For want of better - and because they are good at both concerted effort and brassy spoofery - Sinn Féin has settled in to empty the expenses cupboards and

draft idle pretences like Caral Ní Chuilín's language proposals.

Meanness inspires meanness. The Gregory Campbell/Nelson McCausland line that says nationalists and republicans cannot be allowed to deliver on the Irish language, and that instead it must be mocked, is met by decisions like that of the Newry councillors to hold on to Raymond McCreesh park.

The SDLP's half-dozen could not bring themselves to face down, knowing the worst that would happen when they flouted HQ's directions would be a telling

off by a tattered leader.

The SDLP decline has left Sinn Féin in the north space to avoid development, as well as potential for change.

No new jobs in west Belfast or Derry, the backyards of both McGuinness and for so long of Adams; the mishandling and arrogance involved in the Casement redevelopment plan; investment poured into east Belfast, DUP spite and sheer ignorance towards Irish; all of this should mean voters turning away in disappointment from Sinn Féin. But turning to whom?

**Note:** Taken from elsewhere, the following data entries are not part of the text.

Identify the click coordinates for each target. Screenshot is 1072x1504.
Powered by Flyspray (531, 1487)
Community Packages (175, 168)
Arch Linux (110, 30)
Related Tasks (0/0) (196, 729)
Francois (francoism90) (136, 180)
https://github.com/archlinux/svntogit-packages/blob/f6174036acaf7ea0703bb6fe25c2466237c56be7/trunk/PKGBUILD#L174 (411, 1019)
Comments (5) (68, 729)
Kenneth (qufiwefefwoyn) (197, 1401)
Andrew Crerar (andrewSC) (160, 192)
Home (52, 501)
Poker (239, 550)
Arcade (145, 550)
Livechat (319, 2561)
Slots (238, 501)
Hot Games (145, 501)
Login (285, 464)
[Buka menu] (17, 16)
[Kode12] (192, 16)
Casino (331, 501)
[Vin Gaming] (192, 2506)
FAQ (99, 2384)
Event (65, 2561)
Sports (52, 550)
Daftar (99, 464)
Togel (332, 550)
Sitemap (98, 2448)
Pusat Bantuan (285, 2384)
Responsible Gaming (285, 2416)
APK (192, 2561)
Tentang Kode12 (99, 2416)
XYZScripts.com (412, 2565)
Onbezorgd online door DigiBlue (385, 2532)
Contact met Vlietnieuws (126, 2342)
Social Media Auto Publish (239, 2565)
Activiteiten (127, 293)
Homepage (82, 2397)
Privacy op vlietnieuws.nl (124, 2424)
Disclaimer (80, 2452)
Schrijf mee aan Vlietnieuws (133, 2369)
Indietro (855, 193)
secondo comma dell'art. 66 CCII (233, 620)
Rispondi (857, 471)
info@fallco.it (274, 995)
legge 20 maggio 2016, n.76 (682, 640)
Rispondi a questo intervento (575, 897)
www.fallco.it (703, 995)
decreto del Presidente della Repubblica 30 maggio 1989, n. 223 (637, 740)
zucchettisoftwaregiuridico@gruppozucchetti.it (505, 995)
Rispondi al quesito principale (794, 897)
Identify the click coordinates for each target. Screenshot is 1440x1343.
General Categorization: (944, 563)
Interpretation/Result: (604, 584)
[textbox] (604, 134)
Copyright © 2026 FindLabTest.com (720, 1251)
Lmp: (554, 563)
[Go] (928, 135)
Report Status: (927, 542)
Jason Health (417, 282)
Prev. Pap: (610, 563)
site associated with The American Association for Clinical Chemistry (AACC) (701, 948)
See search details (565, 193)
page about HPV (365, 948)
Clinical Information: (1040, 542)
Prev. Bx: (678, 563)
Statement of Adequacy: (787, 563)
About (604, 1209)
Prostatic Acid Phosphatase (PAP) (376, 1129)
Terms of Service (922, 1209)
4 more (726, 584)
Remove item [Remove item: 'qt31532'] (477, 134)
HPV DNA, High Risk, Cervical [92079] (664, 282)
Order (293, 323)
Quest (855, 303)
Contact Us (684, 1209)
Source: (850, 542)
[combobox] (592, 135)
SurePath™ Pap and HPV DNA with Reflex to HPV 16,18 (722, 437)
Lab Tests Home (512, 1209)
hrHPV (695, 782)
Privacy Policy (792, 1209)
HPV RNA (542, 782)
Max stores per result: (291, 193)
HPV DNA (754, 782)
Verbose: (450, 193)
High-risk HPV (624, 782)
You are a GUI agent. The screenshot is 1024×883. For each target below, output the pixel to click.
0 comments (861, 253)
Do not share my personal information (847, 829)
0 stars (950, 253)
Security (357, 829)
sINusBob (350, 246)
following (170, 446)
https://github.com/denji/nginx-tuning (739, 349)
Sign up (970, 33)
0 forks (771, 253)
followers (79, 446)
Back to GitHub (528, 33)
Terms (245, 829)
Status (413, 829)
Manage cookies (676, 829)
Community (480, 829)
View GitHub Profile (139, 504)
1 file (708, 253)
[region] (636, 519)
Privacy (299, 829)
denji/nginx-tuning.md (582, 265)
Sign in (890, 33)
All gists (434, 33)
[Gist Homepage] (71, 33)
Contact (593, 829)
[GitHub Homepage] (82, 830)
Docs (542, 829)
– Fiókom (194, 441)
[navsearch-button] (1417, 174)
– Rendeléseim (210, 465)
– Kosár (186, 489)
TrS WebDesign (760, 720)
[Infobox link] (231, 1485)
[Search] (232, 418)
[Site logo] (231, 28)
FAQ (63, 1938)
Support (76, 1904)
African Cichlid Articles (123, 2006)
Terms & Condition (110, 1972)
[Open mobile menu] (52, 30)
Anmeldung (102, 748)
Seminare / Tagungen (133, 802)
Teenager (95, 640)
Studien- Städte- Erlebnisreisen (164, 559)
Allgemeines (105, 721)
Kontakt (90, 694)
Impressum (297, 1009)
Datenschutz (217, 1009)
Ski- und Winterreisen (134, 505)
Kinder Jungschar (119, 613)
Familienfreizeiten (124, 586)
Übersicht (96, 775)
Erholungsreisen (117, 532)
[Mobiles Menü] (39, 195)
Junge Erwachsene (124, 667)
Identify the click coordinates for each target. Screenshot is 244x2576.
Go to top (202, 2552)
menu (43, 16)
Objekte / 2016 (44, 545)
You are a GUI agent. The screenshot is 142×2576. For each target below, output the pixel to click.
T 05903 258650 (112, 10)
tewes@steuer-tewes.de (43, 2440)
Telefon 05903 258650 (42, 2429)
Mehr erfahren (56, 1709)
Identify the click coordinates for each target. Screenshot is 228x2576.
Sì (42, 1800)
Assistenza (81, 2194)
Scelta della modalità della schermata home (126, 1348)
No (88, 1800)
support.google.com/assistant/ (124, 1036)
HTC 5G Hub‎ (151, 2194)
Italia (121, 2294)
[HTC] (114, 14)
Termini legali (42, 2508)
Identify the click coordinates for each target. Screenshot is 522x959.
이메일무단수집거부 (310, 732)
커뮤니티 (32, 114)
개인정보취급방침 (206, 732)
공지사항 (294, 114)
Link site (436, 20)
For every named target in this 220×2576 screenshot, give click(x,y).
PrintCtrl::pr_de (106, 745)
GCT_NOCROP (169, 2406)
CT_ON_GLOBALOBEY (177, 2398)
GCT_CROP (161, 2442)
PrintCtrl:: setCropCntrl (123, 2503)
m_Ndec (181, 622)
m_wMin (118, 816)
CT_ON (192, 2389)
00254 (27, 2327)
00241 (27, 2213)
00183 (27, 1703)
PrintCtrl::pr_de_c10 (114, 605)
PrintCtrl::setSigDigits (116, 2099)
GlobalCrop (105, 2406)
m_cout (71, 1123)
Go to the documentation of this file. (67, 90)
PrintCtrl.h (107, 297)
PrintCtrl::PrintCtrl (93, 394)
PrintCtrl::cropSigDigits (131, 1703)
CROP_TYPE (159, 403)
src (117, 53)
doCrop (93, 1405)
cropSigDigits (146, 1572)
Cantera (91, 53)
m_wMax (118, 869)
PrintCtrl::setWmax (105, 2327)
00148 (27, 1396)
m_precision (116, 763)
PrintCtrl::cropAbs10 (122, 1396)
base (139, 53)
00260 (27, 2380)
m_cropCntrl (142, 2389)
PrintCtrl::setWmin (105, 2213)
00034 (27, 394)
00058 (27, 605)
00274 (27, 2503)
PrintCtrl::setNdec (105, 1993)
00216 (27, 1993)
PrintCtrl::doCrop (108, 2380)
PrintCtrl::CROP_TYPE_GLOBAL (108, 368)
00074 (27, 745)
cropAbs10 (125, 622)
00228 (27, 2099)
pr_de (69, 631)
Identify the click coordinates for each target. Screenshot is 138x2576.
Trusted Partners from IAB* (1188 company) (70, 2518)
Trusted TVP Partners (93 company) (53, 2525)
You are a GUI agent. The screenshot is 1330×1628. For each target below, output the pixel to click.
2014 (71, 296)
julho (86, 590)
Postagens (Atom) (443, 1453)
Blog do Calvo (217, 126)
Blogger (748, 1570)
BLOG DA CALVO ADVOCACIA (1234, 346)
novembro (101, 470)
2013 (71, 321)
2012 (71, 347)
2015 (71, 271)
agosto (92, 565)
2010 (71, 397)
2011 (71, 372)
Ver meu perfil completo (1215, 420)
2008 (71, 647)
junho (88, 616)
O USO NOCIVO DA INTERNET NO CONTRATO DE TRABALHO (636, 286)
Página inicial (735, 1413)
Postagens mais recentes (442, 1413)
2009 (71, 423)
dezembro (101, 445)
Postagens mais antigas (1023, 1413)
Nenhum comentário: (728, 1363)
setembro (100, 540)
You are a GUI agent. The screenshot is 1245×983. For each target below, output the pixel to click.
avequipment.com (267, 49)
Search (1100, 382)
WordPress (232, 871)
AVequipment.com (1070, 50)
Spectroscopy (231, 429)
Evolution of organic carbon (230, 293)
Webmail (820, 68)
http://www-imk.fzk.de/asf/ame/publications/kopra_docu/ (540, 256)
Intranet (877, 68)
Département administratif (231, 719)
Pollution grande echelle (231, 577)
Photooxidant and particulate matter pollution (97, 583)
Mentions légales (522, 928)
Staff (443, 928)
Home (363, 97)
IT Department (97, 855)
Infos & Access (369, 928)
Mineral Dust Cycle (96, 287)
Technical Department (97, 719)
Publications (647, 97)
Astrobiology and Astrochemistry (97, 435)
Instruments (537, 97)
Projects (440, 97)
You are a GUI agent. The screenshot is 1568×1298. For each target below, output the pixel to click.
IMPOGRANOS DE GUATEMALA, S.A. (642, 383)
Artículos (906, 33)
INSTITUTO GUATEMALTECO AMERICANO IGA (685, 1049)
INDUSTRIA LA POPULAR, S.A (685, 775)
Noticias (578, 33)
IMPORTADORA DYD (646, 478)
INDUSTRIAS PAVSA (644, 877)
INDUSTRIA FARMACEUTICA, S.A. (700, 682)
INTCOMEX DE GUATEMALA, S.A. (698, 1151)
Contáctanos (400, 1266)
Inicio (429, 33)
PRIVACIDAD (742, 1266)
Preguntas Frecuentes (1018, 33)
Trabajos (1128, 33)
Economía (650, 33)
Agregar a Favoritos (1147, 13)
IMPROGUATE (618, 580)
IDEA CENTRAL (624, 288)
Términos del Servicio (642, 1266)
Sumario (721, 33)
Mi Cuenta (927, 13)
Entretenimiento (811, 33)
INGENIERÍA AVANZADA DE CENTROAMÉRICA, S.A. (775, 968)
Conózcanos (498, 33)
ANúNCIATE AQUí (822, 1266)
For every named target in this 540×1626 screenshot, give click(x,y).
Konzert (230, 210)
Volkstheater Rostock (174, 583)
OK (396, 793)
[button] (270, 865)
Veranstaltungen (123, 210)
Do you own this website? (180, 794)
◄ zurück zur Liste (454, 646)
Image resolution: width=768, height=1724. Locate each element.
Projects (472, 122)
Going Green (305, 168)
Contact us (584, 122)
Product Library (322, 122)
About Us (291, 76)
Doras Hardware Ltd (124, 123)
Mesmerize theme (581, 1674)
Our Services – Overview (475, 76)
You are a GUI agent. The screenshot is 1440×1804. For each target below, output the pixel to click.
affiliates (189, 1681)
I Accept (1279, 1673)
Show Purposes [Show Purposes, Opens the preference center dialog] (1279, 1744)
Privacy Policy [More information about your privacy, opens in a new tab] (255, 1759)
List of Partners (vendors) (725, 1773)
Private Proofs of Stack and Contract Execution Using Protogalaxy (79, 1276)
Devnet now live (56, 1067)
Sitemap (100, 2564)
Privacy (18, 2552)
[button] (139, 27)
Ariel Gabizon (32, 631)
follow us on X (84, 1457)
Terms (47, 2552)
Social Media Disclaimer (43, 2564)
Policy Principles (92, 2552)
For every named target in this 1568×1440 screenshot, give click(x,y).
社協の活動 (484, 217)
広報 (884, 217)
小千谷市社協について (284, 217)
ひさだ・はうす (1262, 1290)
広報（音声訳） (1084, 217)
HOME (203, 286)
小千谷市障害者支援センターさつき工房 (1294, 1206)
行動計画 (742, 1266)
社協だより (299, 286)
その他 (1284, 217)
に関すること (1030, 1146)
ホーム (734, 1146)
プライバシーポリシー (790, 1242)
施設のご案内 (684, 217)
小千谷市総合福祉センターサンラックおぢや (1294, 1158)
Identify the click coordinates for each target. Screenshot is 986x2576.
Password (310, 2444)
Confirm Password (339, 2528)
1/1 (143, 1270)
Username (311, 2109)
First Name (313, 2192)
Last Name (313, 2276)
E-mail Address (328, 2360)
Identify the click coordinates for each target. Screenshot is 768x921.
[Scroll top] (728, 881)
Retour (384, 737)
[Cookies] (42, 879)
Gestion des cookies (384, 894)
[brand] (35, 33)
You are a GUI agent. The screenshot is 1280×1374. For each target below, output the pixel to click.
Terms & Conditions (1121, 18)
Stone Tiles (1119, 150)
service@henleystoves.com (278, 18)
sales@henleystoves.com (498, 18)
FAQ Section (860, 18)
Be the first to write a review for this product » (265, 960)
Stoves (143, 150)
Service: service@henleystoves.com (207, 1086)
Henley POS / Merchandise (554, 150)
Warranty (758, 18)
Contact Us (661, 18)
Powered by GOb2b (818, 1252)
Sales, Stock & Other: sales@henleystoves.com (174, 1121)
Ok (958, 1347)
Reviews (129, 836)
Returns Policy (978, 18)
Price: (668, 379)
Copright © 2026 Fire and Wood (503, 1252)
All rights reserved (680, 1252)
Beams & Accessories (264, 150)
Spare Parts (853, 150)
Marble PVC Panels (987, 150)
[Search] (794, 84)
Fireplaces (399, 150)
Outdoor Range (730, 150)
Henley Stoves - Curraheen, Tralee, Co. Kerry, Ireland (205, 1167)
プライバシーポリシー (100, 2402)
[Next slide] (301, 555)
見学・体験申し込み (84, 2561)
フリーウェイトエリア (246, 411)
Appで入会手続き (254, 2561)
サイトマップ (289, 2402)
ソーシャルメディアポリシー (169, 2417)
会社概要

The letter-writers who urge good Catholic voters to think of their immortal souls and mark the ballot-paper for Jim Allister are almost certainly not prophets.

They bring to mind the tale from a reporter whose mother long ago said she was tempted to give her vote at the next election to a decent, likeable Alliance local candidate. 'But when it came to the bit my pen wouldn't write.' And on the doorsteps the smart money would be on SF canvassers to overcome any qualms they might meet. The northern party may be short of stars, but they still have loyal foot-soldiers, and a captive market.

Adams in the south has talent around him. Or they have him, as figure-head, a more useful figure-head than his haters allow. In the Dáil, and more usefully on TV screens, a line-up of brisk, sharp younger Shinners holds up well and sometimes does better than that. McGuinness has no such northern team. John O'Dowd may be the best of them but a smart and quick-tongued education minister who cannot be bothered to brush up his grammar is a sore listen.

The stone-faced Conor Murphy may loosen up, but if the party truly does have him picked for the leadership of the future he'd better be in training already. Because when McGuinness goes, as surely he will be allowed to with Adams post-2016, the last of the oldtime stardust goes with him.